Craig Husar, owner of Lyle Husar Designs, isn’t known as an estate jewelry destination in his Brookfield, WI market. The estate jewelry sale events he held from 1998 to 2002 were “marginally successful,” in the store owner’s own words. Given this history, why would a jeweler in a Midwestern city host a $2 million estate jewelry event with a well-known New York company?
The answer is simple. Husar is a jeweler who has adopted an “event-driven” marketing and promotions strategy. “Our goal is to shake people out of their shells to see jewelry that is interesting and beautiful,” says Husar.
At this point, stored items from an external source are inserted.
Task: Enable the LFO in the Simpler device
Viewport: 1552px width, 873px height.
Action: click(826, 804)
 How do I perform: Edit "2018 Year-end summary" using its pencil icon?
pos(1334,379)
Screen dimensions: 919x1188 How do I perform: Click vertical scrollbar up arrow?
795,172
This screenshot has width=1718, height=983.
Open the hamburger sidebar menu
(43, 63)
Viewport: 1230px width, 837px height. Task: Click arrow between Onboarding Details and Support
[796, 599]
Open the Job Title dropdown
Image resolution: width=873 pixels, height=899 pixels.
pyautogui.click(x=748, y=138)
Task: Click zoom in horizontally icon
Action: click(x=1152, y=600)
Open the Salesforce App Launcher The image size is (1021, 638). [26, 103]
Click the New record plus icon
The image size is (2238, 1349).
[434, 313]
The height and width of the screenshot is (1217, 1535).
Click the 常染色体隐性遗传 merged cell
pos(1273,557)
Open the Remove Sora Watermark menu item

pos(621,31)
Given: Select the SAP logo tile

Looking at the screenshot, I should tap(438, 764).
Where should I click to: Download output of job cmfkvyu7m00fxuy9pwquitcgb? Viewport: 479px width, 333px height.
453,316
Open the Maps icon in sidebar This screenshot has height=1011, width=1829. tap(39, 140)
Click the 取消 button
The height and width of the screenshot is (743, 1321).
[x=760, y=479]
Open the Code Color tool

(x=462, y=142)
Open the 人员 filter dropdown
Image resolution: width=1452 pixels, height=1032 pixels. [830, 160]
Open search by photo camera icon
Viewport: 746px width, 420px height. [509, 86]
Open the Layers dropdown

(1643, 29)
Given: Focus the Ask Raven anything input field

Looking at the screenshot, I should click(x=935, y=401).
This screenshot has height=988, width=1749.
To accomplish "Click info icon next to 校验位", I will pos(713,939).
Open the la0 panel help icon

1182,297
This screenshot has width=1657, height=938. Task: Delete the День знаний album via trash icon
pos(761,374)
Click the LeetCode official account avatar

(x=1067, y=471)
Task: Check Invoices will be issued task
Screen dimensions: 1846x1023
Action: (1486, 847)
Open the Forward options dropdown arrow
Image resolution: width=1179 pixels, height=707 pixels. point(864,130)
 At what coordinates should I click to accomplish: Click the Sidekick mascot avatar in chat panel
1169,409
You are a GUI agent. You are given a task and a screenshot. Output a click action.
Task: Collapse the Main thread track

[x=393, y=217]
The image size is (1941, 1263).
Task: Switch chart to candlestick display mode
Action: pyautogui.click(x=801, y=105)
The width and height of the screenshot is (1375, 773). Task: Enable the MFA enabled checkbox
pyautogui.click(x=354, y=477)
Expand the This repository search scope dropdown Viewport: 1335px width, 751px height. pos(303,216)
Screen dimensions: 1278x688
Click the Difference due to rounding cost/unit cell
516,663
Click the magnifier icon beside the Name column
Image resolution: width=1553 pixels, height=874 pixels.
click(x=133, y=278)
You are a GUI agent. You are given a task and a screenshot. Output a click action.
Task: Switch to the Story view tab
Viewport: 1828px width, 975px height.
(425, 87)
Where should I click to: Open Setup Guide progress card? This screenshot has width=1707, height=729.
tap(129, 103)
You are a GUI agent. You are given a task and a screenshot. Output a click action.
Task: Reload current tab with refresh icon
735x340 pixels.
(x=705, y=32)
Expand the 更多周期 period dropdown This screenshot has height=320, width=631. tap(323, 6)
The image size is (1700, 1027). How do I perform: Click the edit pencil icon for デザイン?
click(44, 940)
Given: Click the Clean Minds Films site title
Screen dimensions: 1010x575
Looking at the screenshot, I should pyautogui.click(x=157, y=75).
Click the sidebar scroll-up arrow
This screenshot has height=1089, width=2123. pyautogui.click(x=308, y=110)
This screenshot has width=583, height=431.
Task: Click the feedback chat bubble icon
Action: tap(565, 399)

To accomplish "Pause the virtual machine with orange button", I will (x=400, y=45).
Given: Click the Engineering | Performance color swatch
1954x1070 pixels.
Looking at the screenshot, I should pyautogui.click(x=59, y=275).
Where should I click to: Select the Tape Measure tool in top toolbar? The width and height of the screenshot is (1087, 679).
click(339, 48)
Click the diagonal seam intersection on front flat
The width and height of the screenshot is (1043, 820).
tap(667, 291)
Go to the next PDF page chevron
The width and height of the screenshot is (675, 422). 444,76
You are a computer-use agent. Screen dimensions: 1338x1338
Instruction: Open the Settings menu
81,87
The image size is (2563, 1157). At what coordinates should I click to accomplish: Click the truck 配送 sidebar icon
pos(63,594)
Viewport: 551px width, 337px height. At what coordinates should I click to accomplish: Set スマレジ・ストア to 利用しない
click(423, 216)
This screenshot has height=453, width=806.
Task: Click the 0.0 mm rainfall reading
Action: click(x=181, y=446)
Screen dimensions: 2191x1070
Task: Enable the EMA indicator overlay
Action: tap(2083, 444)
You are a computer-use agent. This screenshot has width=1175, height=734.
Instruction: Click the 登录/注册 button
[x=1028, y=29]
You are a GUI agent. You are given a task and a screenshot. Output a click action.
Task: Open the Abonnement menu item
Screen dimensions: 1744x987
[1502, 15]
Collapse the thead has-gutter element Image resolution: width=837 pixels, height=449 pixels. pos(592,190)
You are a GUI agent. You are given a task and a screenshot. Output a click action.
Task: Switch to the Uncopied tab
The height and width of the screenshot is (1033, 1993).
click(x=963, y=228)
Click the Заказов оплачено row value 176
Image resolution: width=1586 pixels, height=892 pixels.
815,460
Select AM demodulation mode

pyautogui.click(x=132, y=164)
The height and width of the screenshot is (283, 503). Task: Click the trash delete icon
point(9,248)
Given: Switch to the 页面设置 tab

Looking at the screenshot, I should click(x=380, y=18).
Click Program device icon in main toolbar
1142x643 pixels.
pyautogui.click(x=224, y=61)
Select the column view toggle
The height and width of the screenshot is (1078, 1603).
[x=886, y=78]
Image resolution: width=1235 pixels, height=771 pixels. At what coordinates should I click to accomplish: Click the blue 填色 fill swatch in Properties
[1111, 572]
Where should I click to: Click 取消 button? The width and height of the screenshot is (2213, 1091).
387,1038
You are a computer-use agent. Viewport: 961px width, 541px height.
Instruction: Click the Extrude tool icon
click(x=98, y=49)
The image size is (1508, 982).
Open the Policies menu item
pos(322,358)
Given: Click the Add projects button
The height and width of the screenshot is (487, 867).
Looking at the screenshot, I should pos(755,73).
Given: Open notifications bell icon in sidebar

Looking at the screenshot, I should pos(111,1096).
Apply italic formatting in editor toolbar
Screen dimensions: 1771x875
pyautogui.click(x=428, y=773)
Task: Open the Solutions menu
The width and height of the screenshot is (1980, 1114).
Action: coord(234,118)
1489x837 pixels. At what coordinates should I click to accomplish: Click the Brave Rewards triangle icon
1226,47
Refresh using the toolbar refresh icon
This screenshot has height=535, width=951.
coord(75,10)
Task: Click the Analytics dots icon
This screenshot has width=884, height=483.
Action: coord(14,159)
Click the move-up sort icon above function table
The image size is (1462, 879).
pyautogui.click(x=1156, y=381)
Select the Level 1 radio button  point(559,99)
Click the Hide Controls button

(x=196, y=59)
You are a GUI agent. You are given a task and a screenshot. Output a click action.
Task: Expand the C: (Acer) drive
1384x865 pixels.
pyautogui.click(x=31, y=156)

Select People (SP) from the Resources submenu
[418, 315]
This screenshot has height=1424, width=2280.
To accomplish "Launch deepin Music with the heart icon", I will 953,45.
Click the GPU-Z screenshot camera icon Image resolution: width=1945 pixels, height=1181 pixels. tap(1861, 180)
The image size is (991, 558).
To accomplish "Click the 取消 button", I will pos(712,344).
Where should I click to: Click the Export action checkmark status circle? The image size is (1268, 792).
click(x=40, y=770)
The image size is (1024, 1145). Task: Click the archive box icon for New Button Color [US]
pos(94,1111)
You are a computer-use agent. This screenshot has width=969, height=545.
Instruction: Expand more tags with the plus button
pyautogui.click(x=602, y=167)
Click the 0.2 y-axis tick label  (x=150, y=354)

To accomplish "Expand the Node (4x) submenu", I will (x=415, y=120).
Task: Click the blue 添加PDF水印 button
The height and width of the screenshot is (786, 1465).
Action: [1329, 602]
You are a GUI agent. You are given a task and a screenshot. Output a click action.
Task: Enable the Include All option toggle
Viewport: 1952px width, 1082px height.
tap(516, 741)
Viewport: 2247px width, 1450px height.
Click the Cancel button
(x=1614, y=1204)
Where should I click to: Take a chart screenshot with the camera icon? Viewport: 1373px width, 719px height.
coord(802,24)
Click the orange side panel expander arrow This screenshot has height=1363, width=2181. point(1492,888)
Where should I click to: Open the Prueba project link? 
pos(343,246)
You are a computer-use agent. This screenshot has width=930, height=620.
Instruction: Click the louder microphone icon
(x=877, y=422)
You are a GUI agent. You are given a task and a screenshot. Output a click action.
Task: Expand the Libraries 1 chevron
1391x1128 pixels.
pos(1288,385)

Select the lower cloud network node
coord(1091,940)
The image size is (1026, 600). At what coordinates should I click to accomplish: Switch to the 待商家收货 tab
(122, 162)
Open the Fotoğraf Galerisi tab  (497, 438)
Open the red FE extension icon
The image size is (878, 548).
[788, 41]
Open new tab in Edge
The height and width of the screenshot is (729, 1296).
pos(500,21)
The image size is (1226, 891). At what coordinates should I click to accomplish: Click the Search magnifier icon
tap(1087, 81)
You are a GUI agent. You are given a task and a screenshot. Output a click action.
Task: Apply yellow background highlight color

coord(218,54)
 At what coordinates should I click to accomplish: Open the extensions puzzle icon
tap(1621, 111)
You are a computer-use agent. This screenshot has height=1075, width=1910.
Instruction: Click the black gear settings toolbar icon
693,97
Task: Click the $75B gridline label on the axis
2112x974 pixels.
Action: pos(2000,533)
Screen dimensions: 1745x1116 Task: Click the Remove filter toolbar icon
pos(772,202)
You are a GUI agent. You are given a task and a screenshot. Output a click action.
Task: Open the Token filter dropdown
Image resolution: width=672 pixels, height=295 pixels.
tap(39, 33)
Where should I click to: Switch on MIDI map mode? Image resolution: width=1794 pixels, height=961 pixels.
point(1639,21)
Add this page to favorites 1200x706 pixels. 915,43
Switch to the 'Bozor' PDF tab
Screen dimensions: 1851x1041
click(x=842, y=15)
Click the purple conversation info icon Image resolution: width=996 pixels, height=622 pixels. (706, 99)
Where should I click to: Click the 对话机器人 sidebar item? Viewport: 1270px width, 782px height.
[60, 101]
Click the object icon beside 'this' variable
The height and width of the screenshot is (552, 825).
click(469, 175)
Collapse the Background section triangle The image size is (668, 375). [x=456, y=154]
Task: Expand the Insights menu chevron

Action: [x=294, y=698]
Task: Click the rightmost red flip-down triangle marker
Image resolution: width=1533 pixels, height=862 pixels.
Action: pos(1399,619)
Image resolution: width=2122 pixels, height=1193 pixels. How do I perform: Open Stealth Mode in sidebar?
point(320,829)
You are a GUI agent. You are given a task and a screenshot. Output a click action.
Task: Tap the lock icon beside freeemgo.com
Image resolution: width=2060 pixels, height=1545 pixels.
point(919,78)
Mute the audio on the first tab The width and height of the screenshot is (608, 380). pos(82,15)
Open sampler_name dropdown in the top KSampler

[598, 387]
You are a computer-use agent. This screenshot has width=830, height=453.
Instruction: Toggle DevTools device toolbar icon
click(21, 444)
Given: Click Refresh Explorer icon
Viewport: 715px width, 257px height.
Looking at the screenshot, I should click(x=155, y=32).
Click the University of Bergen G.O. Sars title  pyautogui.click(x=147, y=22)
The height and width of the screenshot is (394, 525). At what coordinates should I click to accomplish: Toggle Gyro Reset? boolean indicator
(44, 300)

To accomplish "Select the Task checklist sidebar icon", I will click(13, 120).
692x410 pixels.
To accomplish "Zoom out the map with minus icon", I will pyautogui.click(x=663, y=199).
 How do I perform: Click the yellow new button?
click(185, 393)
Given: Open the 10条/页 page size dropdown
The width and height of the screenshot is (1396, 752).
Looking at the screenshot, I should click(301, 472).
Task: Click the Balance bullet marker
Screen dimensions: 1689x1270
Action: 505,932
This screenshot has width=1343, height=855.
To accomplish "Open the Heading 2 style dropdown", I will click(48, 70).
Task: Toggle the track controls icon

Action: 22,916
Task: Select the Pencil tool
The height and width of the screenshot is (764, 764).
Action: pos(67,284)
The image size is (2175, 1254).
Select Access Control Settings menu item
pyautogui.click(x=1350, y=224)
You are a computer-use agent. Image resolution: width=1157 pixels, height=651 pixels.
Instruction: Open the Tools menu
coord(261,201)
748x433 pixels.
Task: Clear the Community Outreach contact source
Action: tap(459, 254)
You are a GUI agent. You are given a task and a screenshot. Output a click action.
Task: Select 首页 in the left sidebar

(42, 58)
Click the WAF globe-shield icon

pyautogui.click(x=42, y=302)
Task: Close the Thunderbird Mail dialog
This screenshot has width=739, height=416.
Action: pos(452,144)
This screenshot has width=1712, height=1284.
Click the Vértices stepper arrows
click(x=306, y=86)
If this is part of how Husar and his staff define success, than their recent estate sale accomplished the desired advertising objectives. How so? As we’re in the thick of football season, let’s take a look at the event in the context of wins and losses columns.
Of the $2 million in estate jewelry, Stephen L. Singer, the New York firm that partnered with Husar for the store event, was hoping for a minimum of $30,000 in sales. Roughly $10,000 in retail sales were rung in for an event that wasn’t well-attended given the number of invites.
Husar gave his customers yet another reason to come into the store as part of the store owner’s ambitious goal of hosting at least one in-store event each month. Stephen L. Singer, Inc. hosts over a thousand special in-store estate jewelry events each year. Husar’s recent event was planned and executed at a level consistent with the prominent estate jewelry company’s many estate jewelry sales conducted annually across the nation.
Promoting the event in his market included an appearance on the “Morning Blend Show,” a morning news commentary/talk show by an NBC affiliate. Husar appeared on the show with John Head of Stephen L. Singer, an expert who with Husar talked about estate jewelry for roughly eight minutes. They also talked up some of the celebrity pieces that gave some star power to the estate jewelry store event.
Some celebrity headliners included: A money clip owned by Bob Hope given to him by Jack Benny; a platinum and diamond ring from Cher’s private collection; two rings and a brooch that once belonged to Mary Pickford, a Canadian motion picture actress, co-founder of the film studio United Artists and one of the original 36 founders of the Academy of Motion Picture Arts and Sciences; and a Victorian brooch that belonged to June Carter Cash, the second wife of country singer Johnny Cash.
“There were a number of people who came in just to see some these pieces,” says Husar. “It allowed us to not only show the celebrity pieces but introduce people to our store and our own jewelry.”
On the morning show Head also discussed trends in estate jewelry, which proved to be one of the more interesting exchanges. Leading trends in estate jewelry according to Head include Art Deco rings, larger bold yellow gold pieces and rose gold styles from the 1940s that are part of a retro revival movement.
It’s not surprising that Tacori and Simon G, Husar’s leading bridal lines, are incorporating vintage styles into their current collections. “People who came in to look at the estate displays also checked out our own store’s new jewelry lines that are reminiscent of these time-honored styles. It was a small number of people, but such sales conversions [from the estate sales event] did happen.”
In addition to the show appearance, promoting the event was just what Husar spent on sending direct mailers to 4,000 customers in his store’s database and his own time promoting the event on Facebook. “The event was less than 1 percent of my marketing and promotions budget,” says Husar.
Tallying another check in the wins column was “getting several dozen new customers in our database,” says Husar. The store owner and his staff also had the chance to sell many estate pieces to their regular customers, who made up the lion’s share sales at the event.
A circumstantial review of Husar’s event might lead one to conclude that an estate jewelry event may not have been the best match for a store that has a custom jewelry design niche in the Milwaukee market.
But when weighing the “wins” against the “losses,” the success of an event can be defined by gains other than the slams dunks at the cash/wrap counter.